Boules à facettes et cuissardes rouges au garde à vous, le funk ressort du bois et fait sauvagement l’amour à la soul. Que le XXIe siècle nous semble encore loin !


Les gardiens du temple ne savaient plus quoi faire pour raviver la flamme d’un funk bien funky et d’une soul roots, dans son jus. On a bien eu la douce surprise de Nicole Willis en 2006, mais pas grand chose de plus à se mettre sous la dent. Sauf à profiter des vieilleries qui n’ont pas pris une ride, se replongeant dans les multiples rééditions du légendaire catalogue Stax, qui ont actuellement cours à l’occasion des 50 ans de ce label mythique. Et, forcément, on ne s’attendait pas à une réhabilitation en bonne et due forme en provenance de Madrid, Espagne.
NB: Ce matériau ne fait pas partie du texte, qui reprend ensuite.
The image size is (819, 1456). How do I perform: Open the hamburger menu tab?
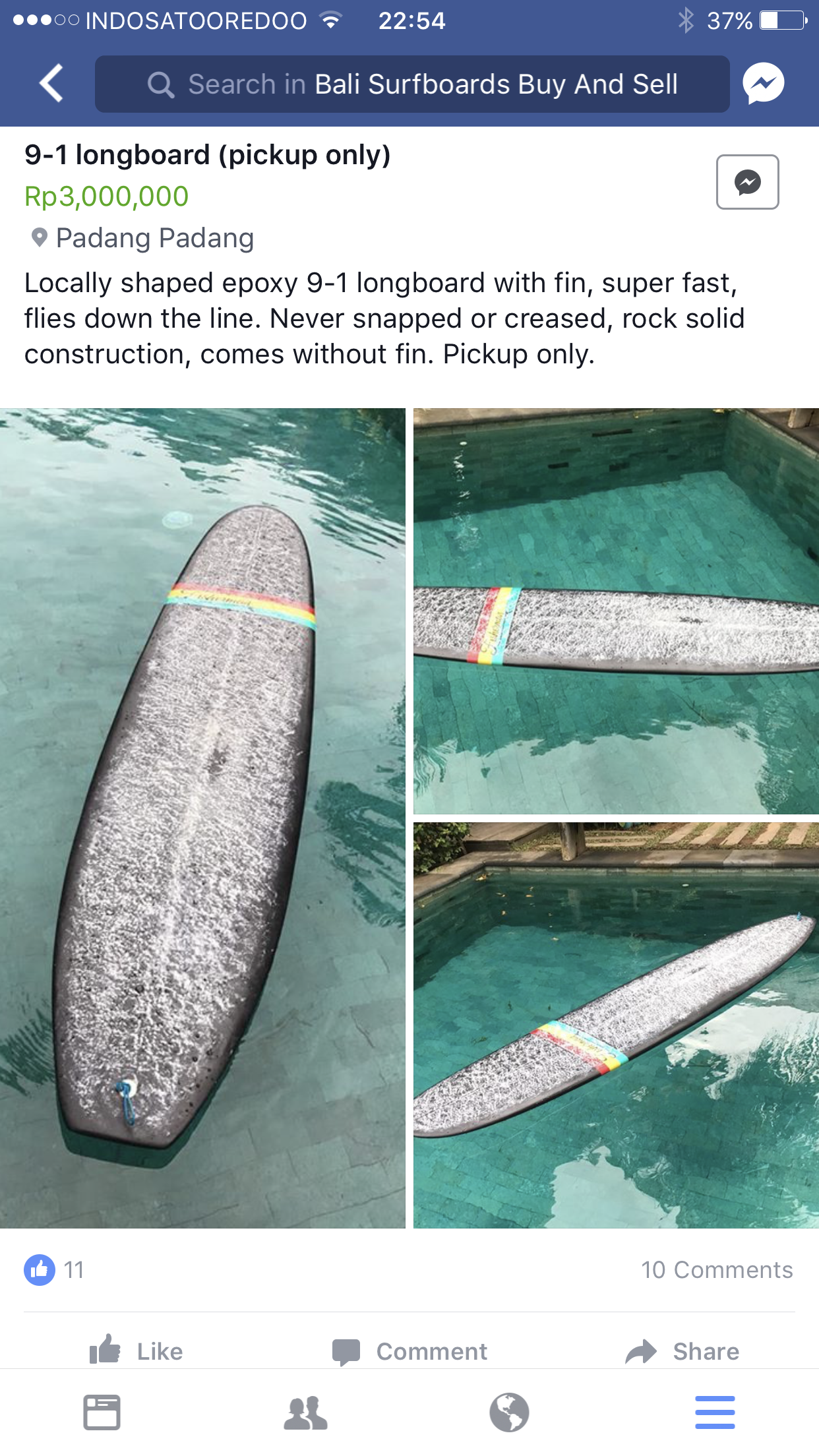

The Sweet Vandals, quintet fraîchement débarqué, prend la légende à bras le corps, se la réapproprie, et la recrache à l’identique. C’est simple, on croirait entendre sur ce premier album des chansons de, au hasard, 1973. Son sec, basse qui claque, orgue déchaîné, guitares increvables. Et surtout, l’atout maître, une voix, une sacrée voix même, celle de Mayka Edjo, sexy en diable, la jeune femme feulant comme si c’était là son dernier jour et qu’elle n’en avait cure, menant du bout du fouet une meute masculine l’écume aux lèvres.
Avec un tel arsenal, il fallait une musique à la hauteur. Et c’est bien ce qui est proposé ici. Pas d’odeur de réchauffé, pas de ravalement factice. La musique des Sweet Vandals sort des tripes et s’adresse directement aux jambes et aux glandes sudoripares. Il faut, pour s’en convaincre, mettre côte à côte n’importe laquelle de leurs compositions et leur reprise géniale de l’énorme “Papa’s Got A Brand New Bag” du parrain James Brown pour s’apercevoir que la comparaison ne dessert personne.

A quoi tient une telle réussite ? A un manque de moyens limitant une utilisation de cuivres qui aurait pu devenir trop clinquante, privilégiant ainsi une spontanéité moite ? A une connaissance sans faille de tous les codas du genre ? A une interprétation dangereusement roborative ? A un amour immodéré pour une musique charnelle et sensuelle, au point de s’exhiber à son tour, sans le moindre soupçon de déplaisir ? A un affranchissement crâne de références écrasantes pour jouer comme si c’était le premier disque du genre, avec la conscience aiguë de tout révolutionner ? Un peu de tout ça peut-être. Mais ce qui est certain, c’est que The Sweet Vandals délivre un album qui ne sent pas l’authentique, mais qui est authentique.

Finalement, ce qu’on aime ici, autant que ces chansons hallucinantes, c’est l’absence totale de maquillage libérant une soul ou un funk sans fard, une musique exposée dans sa nudité sauvage, crue, n’autorisant aucune erreur, ou pire, aucune retouche. Le son est direct, un peu étouffé, obligeant l’auditeur à jouer de la molette pour bénéficier pleinement de la chaleur des langues de feu que crachent les cinq membres des Sweet Vandals.

Alors oui, une fois de plus, on observe combien des disques enregistrés avec le minimum minimorum peuvent souvent éblouir bien plus que d’autres qui ont bénéficié de toute la technologie que permet le nouveau siècle. La virtuosité n’atteindra jamais la chaleur de la sincérité, l’esbroufe n’est rien à côté du plaisir de jouer, plaisir entier aussi égocentré que philanthrope. La preuve avec ce premier disque imparable d’un groupe à suivre de près.